The European Central Bank (ECB) is expected to raise interest rates for the first time in 11 years at the end of July. The bank does this, among other things, to fight against inflation. But why is this happening? And why do higher interest rates generally lead to lower inflation?
Many European countries are experiencing the highest inflation in years. This is also the case in the Netherlands. Last month, life was 11.2% more expensive than exactly a year earlier. In other European countries, inflation is sometimes even higher. Last month, Estonia had an inflation rate of 19.1% and in Lithuania it was 16.6%.
This inflation came after the corona crisis, when major supply problems arose around the world. The post-lockdown economic recovery also played a role in many countries. When war broke out in Ukraine, inflation rose again.
For a long time, the ECB was not in favor of an increase in the European key rate. The bank said high inflation had nothing to do with monetary policy in Europe. Only the above factors would affect inflation.

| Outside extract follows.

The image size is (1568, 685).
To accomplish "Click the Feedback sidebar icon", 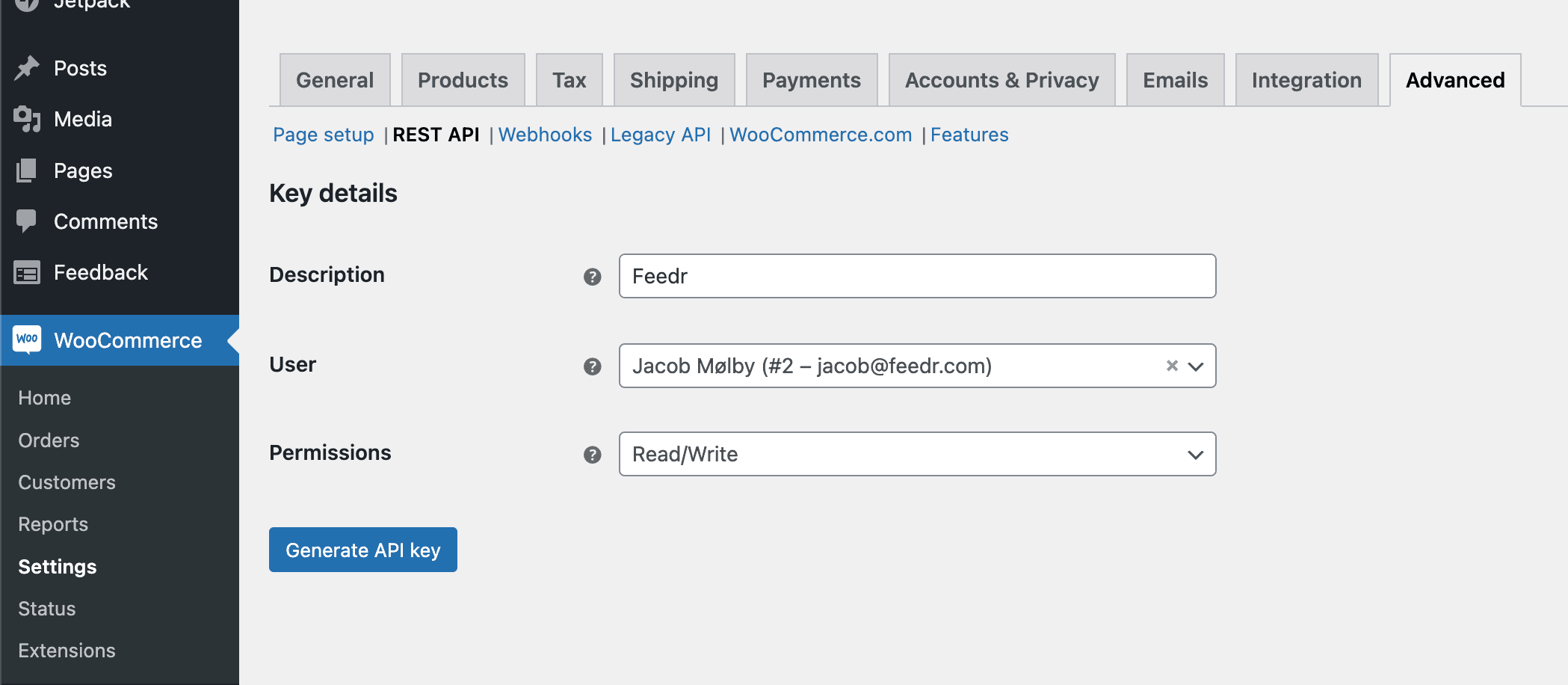I will (27, 272).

That will probably change this summer. The key rate, which is now at -0.5%, will probably be raised to 0% in two stages.
Slow down the economy
The bank does this because a higher interest rate affects the amount of money consumers spend. Normal banks use the policy rate to determine the interest they charge their customers.
A higher interest rate makes it more expensive to borrow money. As a result, people borrow less money. Moreover, with a higher interest rate, people also save more.
Because of these two factors, people spend less money. As a result, the economy slows down.
When the economy slows down, the general price of goods and services goes down. As demand drops, prices also drop. And as soon as prices go down, the inflation rate also goes down. This principle also works the other way around.
A little inflation is good for the economy
The ECB aims to keep inflation at 2%. To achieve this, the bank can therefore increase or decrease the interest rate.
The bank chose this percentage because it believes that a little inflation is good for the economy. The gradual rise in prices encourages consumers to spend their money.
Choosing 2% also ensures that deflation (the opposite of inflation) occurs less quickly. If prices fall, inflation will not immediately fall below zero. The 2% therefore acts as a safety margin.